The almanacs sold like hot cakes at every social level. Though the nobility and gentry could well afford their own astrologers if they wished (and many of them did wish), they also bought the annuals, just as people today buy do-it-yourself health books to read in their doctors' waiting rooms.

There is an almanac of 1624 with the autograph of Charles I inside the cover; Lord Burghley, Elizabeth's Treasurer, had a series in his library, some annotated in his own hand; Essex, the Parliamentary general, the Earl of Clarendon, Bishop Wren of Norwich were other subscribers - the last two making careful notes in their almanacs while imprisoned in the Tower of London.
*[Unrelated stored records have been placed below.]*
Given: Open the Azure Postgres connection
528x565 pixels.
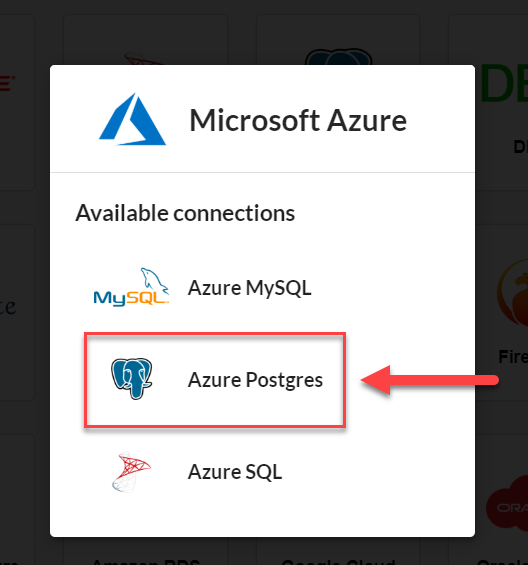Looking at the screenshot, I should click(x=215, y=380).
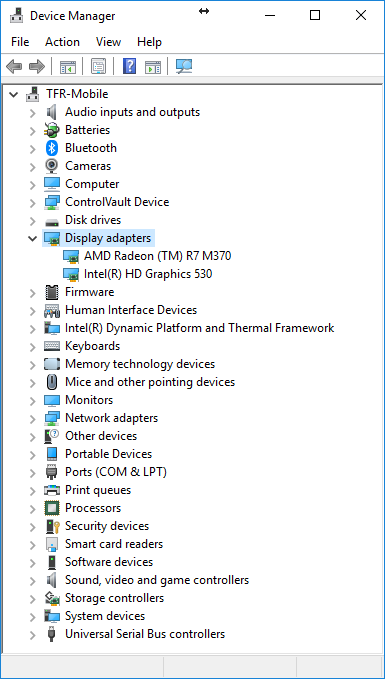This screenshot has height=679, width=385.
Task: Click the Cameras webcam icon
Action: (x=52, y=166)
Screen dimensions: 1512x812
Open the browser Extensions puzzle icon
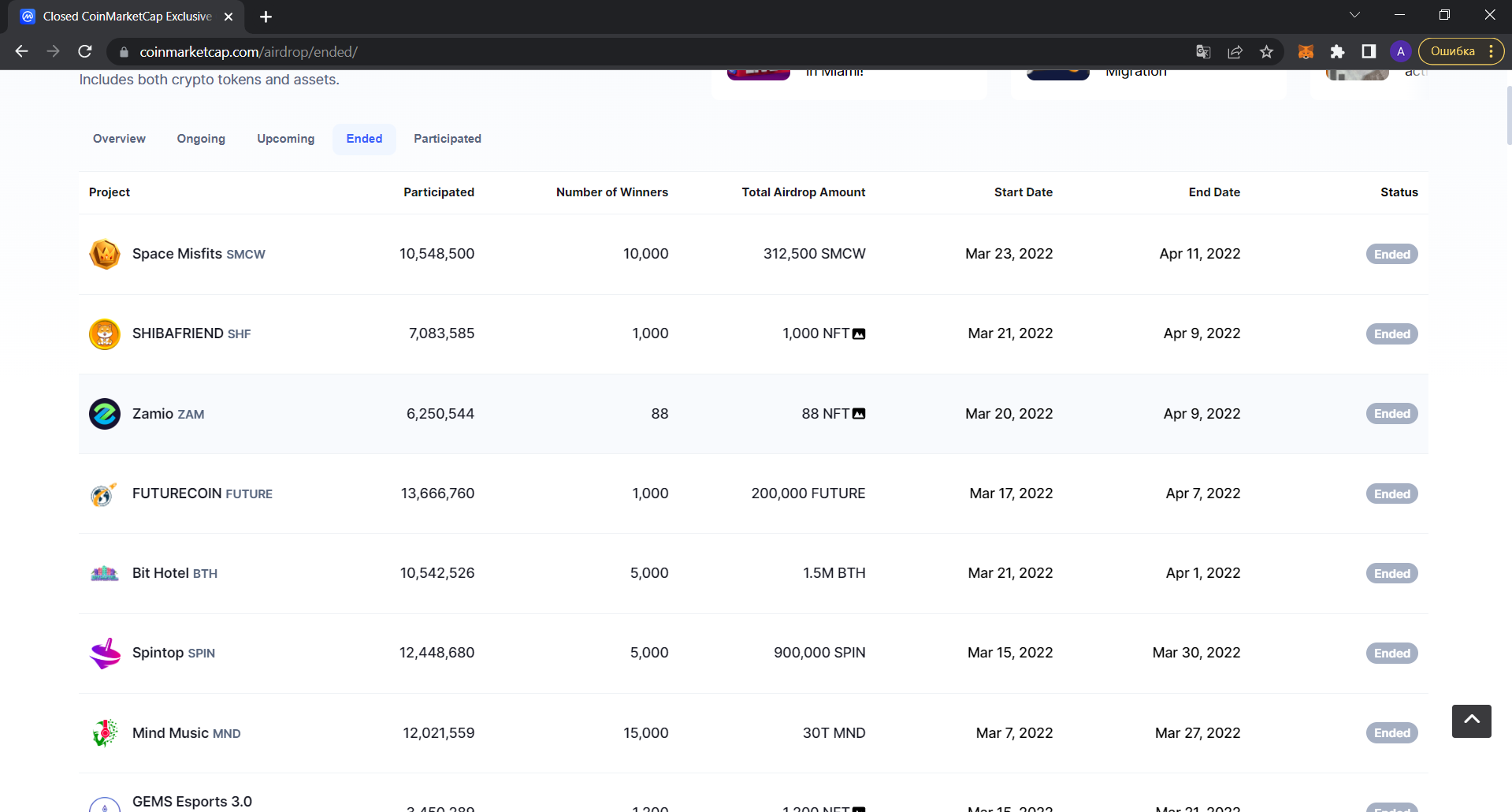[x=1337, y=52]
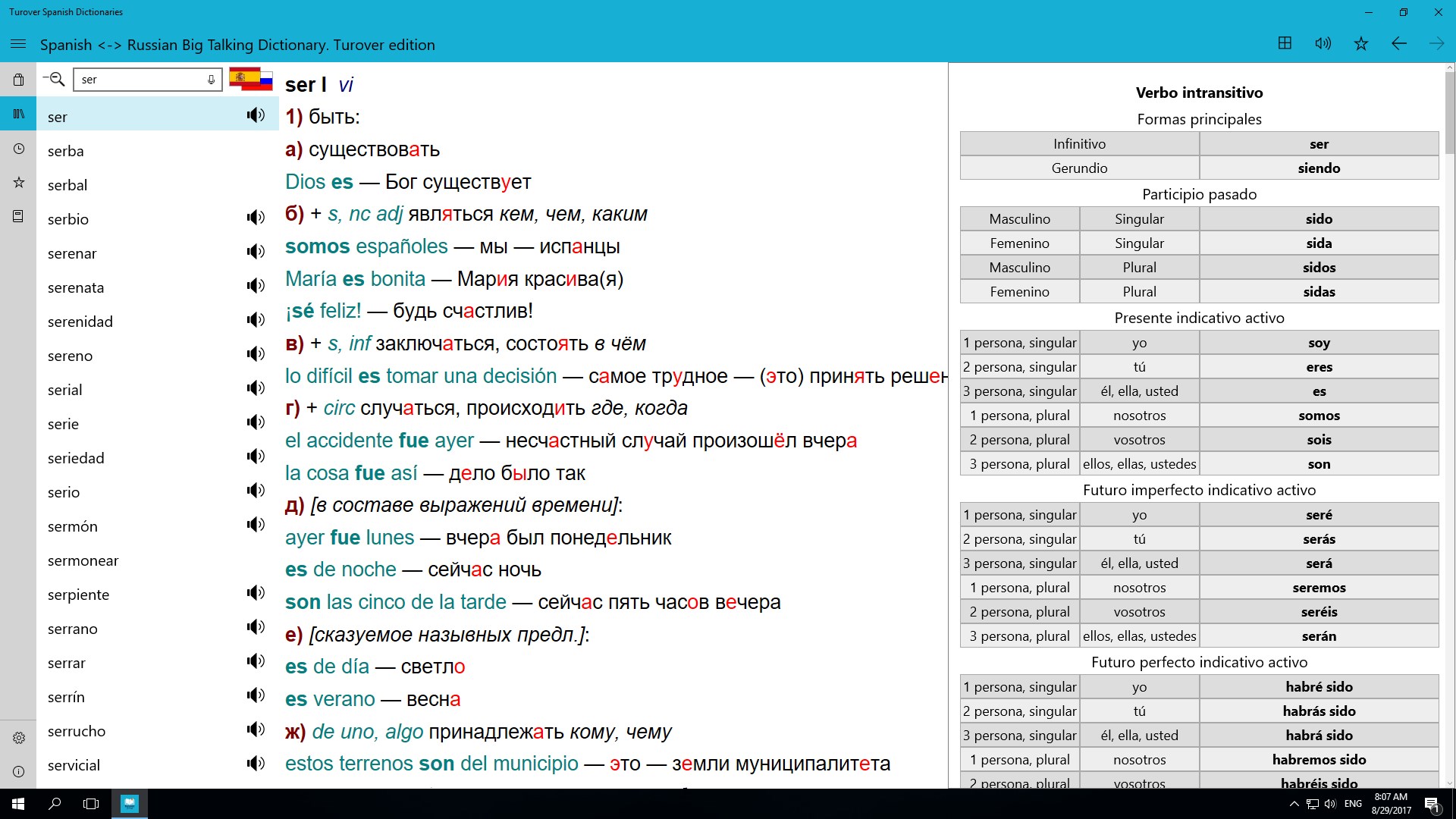Image resolution: width=1456 pixels, height=819 pixels.
Task: Select the word serenata in list
Action: point(76,287)
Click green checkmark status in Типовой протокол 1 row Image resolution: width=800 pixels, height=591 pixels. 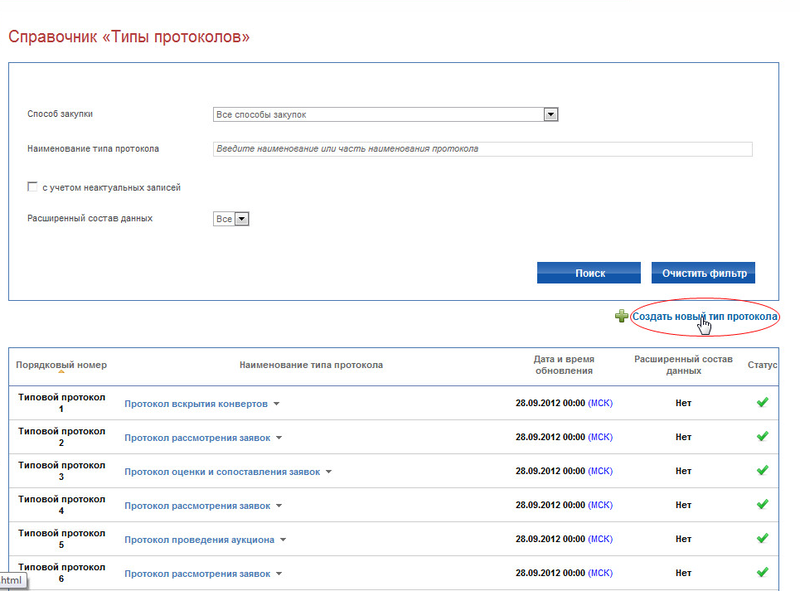[762, 403]
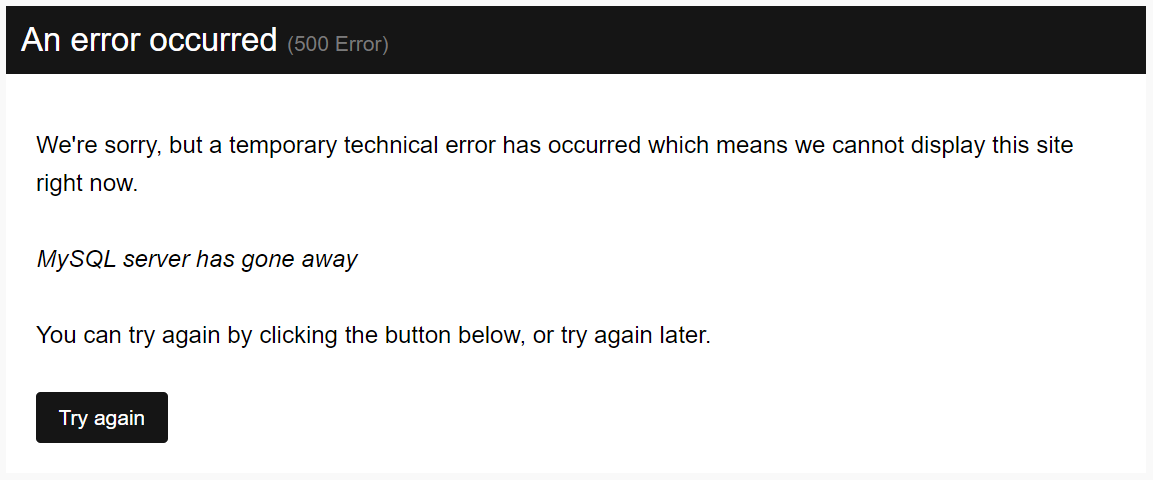Click the italic 'MySQL server has gone away' message
1153x480 pixels.
pyautogui.click(x=197, y=259)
Many university dons 'took in' the almanacs, and seamen were devoted to them: Lieutenant John Weale, serving under Admiral Blake, took on his voyages 'a bottle of ink, a pocket almanac, and a sheet almanac'. As late as 1709 the Quakers of Derbyshire acquired (for a penny ha'penny) an almanac for their lending library.

Their popularity was enormous, partly because they were useful (as diaries, for instance), partly as popular entertainment. Some of them offered educational supplements on religion, medicine, magic, even sex: when the planets were in certain positions, love-making was positively dangerous - the 'dog days' of July and August were especially so.

One satirist suggested that this was a time of year when adultery was common, for most husbands obeyed the astrologers' injunction to refrain from sex, and their wives turned to other quarters for satisfaction, on the grounds that 'if husband won't another must'. But there was positive advice, too: Walter Gray, in his notes for May 1581, simply enjoined 'Let Venus be embraced', while a contemporary suggested that his readers should 'embrace Venus honestly' in May, and 'daintily' in November.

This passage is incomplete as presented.